Similarly, a new study published in PNAS in March showed how human-induced climate change likely contributed to Syria’s historic drought, leading to mass migrations to urban areas and setting the table for unrest that added fueled fuel to the Syrian Civil War. Researchers of that paper, by lead author Colin P. Kelley of UC-Santa Barbara and others at Columbia University, found that the drought seen in Syria, which began in the mid-2000s, was made “twice as likely as a consequence of human interference in the climate system.”
Homeland Insecurity
Impacts of climate change on the United States are studied across all regions, but the southwestern portion of the country in particular has continued to be an area of focus because of historic drought conditions. Many studies over the past year add to our understanding of what is going on, from California to the Central Plains.

For example, authors of a February paper in Science Advances used climate models to compare future warming scenarios in those regions to historic patterns of drought. How do projected droughts stack-up against past droughts not caused by human activity? Benjamin I. Cook, of NASA Goddard Institute for Space Studies, and co-authors found that the “mean state of drought in the late 21st century over the Central Plains and Southwest will likely exceed even the most severe megadrought periods of the Medieval era (which created the Sand Hill dunes in Nebraska).” That is the case, they wrote, “under both high and moderate future emissions scenarios, representing an unprecedented fundamental climate shift with respect to the last millennium.” (A related paper published in Geophysical Research Letters also found that the California drought of 2012-2014 was the most severe over the past 1,200 years.)

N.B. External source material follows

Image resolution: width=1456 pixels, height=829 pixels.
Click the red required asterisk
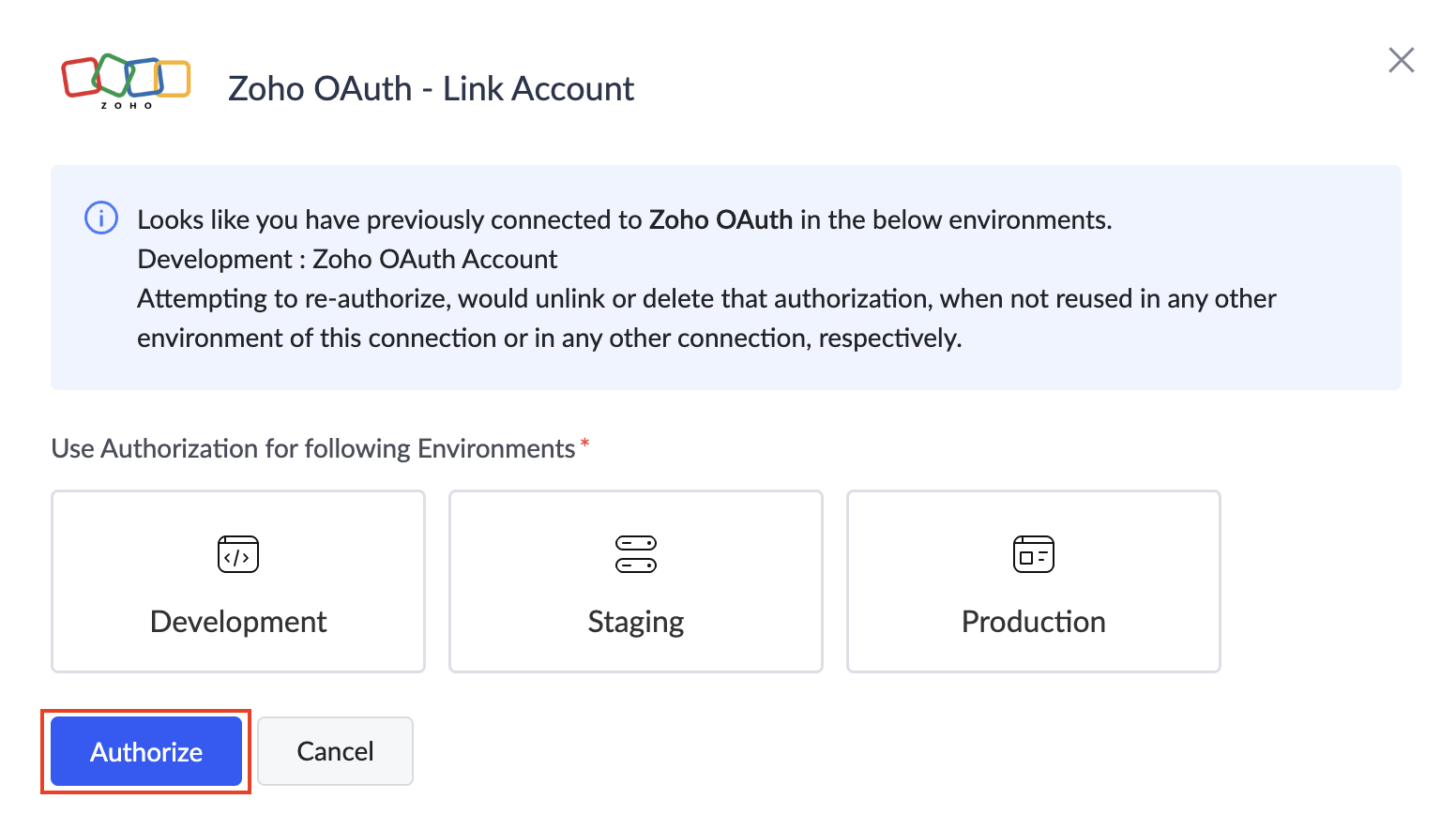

No compilation of a year’s outstanding climate science research may ever be one-hundred percent “complete” and beyond being subject to challenge. Others no doubt could and will have their own candidate “favorites” for inclusion, beyond those cited here. While there likely will be fewer challenges to the underlying significance of the individual research studies mentioned above, Yale Climate Connections welcomes scientists’ and others’ recommendations of additional major studies deserving recognition in such a listing.